TASK PROMPT: Up to and including the line with "Click the importance", return every line from the start of the entries below exactly.

Top of SUPPLIED MATERIAL

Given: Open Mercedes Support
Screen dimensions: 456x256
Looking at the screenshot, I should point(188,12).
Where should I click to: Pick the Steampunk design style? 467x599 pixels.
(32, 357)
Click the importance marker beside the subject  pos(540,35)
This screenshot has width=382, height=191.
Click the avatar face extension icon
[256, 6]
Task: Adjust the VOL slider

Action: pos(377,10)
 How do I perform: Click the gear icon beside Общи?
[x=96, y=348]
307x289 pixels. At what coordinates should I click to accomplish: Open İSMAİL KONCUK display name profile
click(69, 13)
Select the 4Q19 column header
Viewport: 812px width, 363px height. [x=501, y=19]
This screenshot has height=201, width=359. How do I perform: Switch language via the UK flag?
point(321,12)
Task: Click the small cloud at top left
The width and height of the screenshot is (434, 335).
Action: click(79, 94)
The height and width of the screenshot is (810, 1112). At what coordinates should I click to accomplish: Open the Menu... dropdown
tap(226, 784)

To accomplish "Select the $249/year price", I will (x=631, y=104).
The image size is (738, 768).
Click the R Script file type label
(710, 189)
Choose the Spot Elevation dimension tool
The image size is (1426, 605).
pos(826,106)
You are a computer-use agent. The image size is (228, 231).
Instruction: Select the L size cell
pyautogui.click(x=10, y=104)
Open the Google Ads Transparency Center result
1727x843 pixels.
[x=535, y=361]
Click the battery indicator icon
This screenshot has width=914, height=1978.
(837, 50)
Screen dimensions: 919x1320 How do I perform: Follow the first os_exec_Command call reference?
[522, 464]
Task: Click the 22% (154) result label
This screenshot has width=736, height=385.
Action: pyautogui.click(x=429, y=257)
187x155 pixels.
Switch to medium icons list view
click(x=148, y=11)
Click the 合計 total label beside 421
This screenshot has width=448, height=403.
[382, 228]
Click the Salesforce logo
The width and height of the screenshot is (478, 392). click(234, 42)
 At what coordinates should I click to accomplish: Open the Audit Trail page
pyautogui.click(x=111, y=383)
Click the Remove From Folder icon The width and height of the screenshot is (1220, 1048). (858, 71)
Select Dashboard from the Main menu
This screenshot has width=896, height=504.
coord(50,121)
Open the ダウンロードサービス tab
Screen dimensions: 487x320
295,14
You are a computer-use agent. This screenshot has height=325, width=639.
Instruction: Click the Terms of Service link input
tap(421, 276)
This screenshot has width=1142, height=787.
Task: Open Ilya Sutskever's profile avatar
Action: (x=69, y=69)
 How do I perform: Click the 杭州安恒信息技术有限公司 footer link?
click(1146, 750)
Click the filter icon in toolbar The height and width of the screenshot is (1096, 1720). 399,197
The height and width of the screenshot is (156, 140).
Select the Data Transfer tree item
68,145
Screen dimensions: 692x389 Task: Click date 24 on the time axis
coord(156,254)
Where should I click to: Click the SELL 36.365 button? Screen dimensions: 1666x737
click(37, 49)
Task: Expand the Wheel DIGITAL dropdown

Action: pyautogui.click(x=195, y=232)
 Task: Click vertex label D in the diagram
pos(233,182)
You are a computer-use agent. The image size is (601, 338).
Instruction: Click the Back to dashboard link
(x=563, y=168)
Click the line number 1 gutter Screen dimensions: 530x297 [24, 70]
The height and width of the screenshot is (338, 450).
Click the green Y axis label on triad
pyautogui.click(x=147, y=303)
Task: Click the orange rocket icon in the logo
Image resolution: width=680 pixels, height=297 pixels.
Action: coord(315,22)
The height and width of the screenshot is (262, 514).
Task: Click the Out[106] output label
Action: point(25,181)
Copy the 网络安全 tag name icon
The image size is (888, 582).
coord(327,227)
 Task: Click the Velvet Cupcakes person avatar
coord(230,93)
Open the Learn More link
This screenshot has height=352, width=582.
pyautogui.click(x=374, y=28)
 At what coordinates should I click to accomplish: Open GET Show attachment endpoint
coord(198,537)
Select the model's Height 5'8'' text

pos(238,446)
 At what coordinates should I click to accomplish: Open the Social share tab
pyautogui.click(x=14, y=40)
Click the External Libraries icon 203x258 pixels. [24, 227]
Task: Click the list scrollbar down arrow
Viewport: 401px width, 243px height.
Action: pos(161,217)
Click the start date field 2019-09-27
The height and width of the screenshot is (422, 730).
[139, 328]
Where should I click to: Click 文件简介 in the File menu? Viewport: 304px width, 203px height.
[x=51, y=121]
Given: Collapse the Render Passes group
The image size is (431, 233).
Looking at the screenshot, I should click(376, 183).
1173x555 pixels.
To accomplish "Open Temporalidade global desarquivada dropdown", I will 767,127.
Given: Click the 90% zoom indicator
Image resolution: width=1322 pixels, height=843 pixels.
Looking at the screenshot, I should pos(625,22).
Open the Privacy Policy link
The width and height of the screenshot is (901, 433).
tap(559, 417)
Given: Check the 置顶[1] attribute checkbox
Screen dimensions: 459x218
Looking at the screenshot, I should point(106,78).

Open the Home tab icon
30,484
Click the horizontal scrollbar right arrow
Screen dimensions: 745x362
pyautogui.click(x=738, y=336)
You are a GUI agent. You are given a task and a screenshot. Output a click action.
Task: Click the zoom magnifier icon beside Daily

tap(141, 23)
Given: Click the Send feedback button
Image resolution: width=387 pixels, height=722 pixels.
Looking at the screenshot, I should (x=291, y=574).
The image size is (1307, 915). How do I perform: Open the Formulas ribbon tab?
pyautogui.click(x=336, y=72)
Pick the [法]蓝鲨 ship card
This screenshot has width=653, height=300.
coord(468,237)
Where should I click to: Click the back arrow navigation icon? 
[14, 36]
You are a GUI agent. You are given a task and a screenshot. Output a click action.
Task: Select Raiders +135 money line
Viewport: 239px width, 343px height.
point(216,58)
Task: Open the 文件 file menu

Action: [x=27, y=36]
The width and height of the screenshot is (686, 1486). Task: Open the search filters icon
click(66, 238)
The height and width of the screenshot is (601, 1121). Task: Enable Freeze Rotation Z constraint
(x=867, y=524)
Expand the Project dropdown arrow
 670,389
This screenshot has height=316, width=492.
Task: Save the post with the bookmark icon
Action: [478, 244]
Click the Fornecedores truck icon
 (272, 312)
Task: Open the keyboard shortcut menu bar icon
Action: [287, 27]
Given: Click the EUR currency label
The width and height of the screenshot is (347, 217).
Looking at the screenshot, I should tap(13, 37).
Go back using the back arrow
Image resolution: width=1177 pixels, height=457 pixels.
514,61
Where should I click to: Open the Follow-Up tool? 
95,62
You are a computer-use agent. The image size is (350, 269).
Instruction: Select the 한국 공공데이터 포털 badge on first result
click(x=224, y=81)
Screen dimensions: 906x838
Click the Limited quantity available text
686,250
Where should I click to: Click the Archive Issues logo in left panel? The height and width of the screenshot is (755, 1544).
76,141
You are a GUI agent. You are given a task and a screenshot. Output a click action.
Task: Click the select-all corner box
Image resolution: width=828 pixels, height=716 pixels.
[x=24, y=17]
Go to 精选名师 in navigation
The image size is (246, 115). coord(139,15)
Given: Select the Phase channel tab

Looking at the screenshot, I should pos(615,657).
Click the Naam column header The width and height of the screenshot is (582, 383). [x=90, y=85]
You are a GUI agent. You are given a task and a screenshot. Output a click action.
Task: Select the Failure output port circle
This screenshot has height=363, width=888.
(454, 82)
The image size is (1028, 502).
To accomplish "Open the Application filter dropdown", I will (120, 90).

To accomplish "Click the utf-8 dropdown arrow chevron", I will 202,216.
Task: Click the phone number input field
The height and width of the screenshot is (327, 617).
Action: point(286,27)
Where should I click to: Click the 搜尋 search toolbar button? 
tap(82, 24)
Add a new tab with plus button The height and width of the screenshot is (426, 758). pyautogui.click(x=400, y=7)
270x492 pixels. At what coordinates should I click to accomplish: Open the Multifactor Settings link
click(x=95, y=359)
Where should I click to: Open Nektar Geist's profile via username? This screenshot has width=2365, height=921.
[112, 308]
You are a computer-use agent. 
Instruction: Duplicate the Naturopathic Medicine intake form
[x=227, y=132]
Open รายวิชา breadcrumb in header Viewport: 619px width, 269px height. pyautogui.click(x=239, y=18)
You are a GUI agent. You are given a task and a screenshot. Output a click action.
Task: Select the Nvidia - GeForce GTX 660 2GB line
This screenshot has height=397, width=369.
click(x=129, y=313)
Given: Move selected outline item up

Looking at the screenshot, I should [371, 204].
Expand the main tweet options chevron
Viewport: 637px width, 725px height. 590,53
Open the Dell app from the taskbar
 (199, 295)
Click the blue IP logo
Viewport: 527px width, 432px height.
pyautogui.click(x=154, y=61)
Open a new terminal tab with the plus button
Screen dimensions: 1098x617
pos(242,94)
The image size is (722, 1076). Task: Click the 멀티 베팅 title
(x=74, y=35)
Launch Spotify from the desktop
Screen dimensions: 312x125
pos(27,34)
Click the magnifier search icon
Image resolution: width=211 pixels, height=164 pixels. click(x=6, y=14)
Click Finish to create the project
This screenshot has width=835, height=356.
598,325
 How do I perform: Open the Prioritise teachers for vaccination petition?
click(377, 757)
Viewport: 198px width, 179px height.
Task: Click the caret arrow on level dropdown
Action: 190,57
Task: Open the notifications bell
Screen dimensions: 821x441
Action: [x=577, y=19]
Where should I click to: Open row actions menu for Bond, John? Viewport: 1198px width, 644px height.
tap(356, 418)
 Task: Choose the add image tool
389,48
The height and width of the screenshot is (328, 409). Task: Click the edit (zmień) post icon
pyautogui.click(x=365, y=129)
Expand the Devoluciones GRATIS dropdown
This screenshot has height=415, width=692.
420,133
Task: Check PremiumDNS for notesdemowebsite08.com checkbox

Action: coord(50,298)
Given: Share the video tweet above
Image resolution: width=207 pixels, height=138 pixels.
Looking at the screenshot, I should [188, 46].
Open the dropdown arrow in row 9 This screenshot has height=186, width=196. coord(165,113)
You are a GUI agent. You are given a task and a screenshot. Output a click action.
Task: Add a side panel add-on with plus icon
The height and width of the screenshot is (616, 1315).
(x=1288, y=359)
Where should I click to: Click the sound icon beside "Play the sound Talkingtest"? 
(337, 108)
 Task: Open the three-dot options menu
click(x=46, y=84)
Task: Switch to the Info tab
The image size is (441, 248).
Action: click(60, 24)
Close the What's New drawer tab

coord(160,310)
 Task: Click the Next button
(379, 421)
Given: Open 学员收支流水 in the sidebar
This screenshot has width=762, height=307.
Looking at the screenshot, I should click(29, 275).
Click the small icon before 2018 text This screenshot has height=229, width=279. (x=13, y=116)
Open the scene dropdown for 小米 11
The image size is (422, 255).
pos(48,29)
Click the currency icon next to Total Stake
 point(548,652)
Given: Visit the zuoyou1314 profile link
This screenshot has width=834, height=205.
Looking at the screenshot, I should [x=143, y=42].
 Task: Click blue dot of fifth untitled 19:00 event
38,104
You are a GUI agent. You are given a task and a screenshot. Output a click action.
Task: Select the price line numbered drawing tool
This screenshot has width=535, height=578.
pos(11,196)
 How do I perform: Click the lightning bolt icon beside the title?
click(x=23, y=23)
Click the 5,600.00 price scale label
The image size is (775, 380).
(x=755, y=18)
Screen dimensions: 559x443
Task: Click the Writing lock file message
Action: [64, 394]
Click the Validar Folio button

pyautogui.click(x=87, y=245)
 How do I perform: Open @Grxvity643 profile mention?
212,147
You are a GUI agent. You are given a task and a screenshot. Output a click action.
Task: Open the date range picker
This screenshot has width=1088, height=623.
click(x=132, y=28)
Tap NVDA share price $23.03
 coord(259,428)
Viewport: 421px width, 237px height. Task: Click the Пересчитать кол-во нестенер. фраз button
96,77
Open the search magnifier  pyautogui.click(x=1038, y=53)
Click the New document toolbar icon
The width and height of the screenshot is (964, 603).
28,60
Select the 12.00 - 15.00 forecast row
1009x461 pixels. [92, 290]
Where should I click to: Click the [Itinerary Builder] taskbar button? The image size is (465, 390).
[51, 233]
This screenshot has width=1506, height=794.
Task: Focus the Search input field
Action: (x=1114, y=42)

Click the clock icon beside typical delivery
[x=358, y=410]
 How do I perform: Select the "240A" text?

Bottom of SUPPLIED MATERIAL

RESULT OF THIS EXERCISE:
Given: Open Mercedes Support
Screen dimensions: 456x256
Looking at the screenshot, I should point(188,12).
Where should I click to: Pick the Steampunk design style? 467x599 pixels.
(32, 357)
Click the importance marker beside the subject  pos(540,35)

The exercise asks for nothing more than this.